What is the solution set for #4x^2 - 5x < 6#?

Bring the inequality to standard form: #f(x) = 4x^2 - 5x - 6 < 0# First, solve #f(x) = 4x^2 - 5x - 6 = 0# (1) to get the 2 real roots. I use the new Transforming Method. (Google, Yahoo) Transformed equation #f'(x) = x^2 - 5x + 24# (2). Roots have opposite signs. Factor pairs of 24 -> ...(-2, 12)(-3, 8). This sum is 5 = -b. Then, the 2 real roots of (2) are: -3 and 8. Back to original equation (1), the 2 real roots are: #-3/4# and #8/4 = 2.# Find the solution set of the inequality. Since a > 0, the parabola opens upward. Between the 2 real roots #(-3/4)# and (2), a part of the parabola is below the x-axis, meaning f(x) < 0. Answer by open interval:# (-3/4, 2)#

To find the solution set for the inequality \(4x^2 - 5x < 6\), we first rearrange the inequality to set it equal to zero. Then, we solve the quadratic equation using methods like factoring, completing the square, or using the quadratic formula to find the critical points.

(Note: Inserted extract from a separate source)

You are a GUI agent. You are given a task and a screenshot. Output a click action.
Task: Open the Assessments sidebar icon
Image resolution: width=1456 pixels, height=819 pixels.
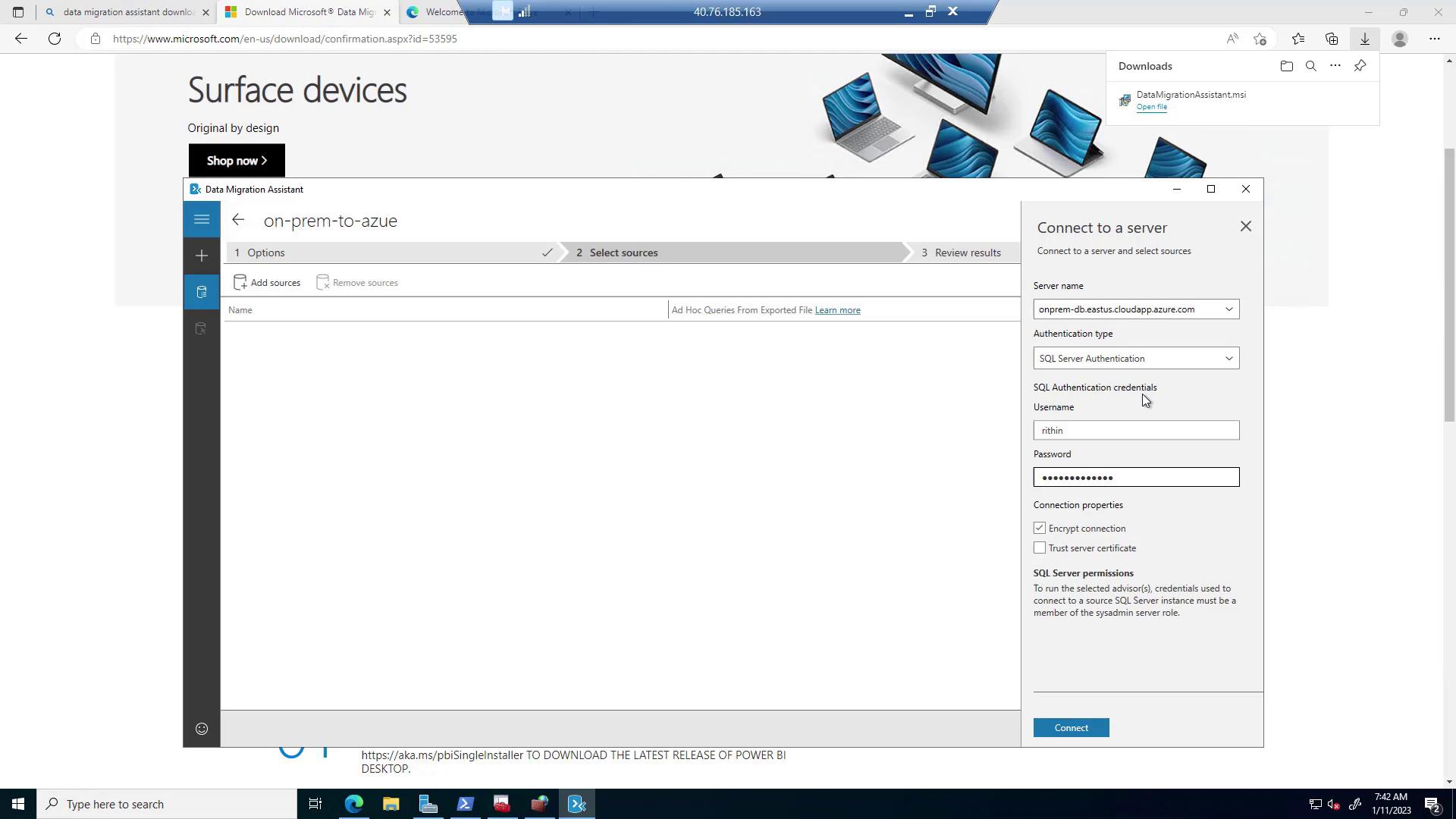coord(201,292)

Finally, we determine the intervals where the inequality holds true. The quadratic equation \(4x^2 - 5x - 6 = 0\) can be solved using factoring, completing the square, or the quadratic formula. Using the quadratic formula: \[x = \frac{{-b \pm \sqrt{{b^2 - 4ac}}}}{{2a}}\] where \(a = 4\), \(b = -5\), and \(c = -6\). \[x = \frac{{5 \pm \sqrt{{(-5)^2 - 4 \cdot 4 \cdot (-6)}}}}{{2 \cdot 4}}\] \[x = \frac{{5 \pm \sqrt{{25 + 96}}}}{{8}}\] \[x = \frac{{5 \pm \sqrt{{121}}}}{{8}}\] \[x = \frac{{5 \pm 11}}{{8}}\] So, the solutions are \(x = \frac{{5 + 11}}{{8}}\) and \(x = \frac{{5 - 11}}{{8}}\): \[x_1 = \frac{{16}}{{8}} = 2\] \[x_2 = \frac{{-6}}{{8}} = -\frac{{3}}{{4}}\] Now, we have the critical points \(x = 2\) and \(x = -\frac{{3}}{{4}}\). We test the intervals \(x < -\frac{{3}}{{4}}\), \(-\frac{{3}}{{4}} < x < 2\), and \(x > 2\) by plugging in test values into the original inequality \(4x^2 - 5x < 6\). We find that the inequality holds true for \(x < -\frac{{3}}{{4}}\) and \(x > 2\), but not for \(-\frac{{3}}{{4}} < x < 2\). So, the solution set for \(4x^2 - 5x < 6\) is \(x < -\frac{{3}}{{4}}\) or \(x > 2\).